## Exercise instructions
Starting with the line that mentions "Given: Open the Explorer view in activity bar", repeat each line verbatim until the entries end, both ends included.

====== Material for this task

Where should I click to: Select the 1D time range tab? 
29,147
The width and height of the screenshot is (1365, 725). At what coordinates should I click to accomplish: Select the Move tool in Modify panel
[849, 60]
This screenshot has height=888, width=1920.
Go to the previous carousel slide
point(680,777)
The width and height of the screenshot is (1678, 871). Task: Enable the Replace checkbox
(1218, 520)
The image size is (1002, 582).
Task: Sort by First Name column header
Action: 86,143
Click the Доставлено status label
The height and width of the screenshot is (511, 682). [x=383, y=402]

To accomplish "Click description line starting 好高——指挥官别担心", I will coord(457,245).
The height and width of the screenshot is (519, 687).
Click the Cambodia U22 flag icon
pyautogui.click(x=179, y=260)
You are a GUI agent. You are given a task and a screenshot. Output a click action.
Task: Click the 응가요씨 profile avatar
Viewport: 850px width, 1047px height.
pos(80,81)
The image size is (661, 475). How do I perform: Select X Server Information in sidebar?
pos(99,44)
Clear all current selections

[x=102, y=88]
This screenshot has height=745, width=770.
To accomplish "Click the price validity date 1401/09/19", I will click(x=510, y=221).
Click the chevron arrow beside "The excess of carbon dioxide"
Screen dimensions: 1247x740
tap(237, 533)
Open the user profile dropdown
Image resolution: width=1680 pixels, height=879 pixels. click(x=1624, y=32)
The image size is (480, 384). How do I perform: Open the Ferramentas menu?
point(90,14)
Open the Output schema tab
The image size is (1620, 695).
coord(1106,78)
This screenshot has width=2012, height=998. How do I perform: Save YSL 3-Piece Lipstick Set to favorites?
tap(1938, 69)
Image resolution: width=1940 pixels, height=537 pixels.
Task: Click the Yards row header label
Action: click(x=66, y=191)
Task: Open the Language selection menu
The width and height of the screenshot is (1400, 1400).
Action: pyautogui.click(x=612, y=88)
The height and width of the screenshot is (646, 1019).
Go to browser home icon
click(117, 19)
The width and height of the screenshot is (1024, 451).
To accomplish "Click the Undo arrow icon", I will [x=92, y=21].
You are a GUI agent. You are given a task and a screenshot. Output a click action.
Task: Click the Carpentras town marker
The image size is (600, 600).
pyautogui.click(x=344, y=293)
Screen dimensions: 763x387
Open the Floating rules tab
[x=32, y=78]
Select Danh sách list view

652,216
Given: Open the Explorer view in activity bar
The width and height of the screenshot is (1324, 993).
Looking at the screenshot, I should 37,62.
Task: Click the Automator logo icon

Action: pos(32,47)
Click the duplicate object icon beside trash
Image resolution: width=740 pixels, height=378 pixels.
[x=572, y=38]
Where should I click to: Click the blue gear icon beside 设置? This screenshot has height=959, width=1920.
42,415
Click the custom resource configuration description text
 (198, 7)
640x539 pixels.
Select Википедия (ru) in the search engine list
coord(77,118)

============

## Task result
Given: Open the Explorer view in activity bar
The width and height of the screenshot is (1324, 993).
Looking at the screenshot, I should 37,62.
Task: Click the Automator logo icon

Action: pos(32,47)
Click the duplicate object icon beside trash
Image resolution: width=740 pixels, height=378 pixels.
[x=572, y=38]
Where should I click to: Click the blue gear icon beside 设置? This screenshot has height=959, width=1920.
42,415
Click the custom resource configuration description text
 (198, 7)
640x539 pixels.
Select Википедия (ru) in the search engine list
coord(77,118)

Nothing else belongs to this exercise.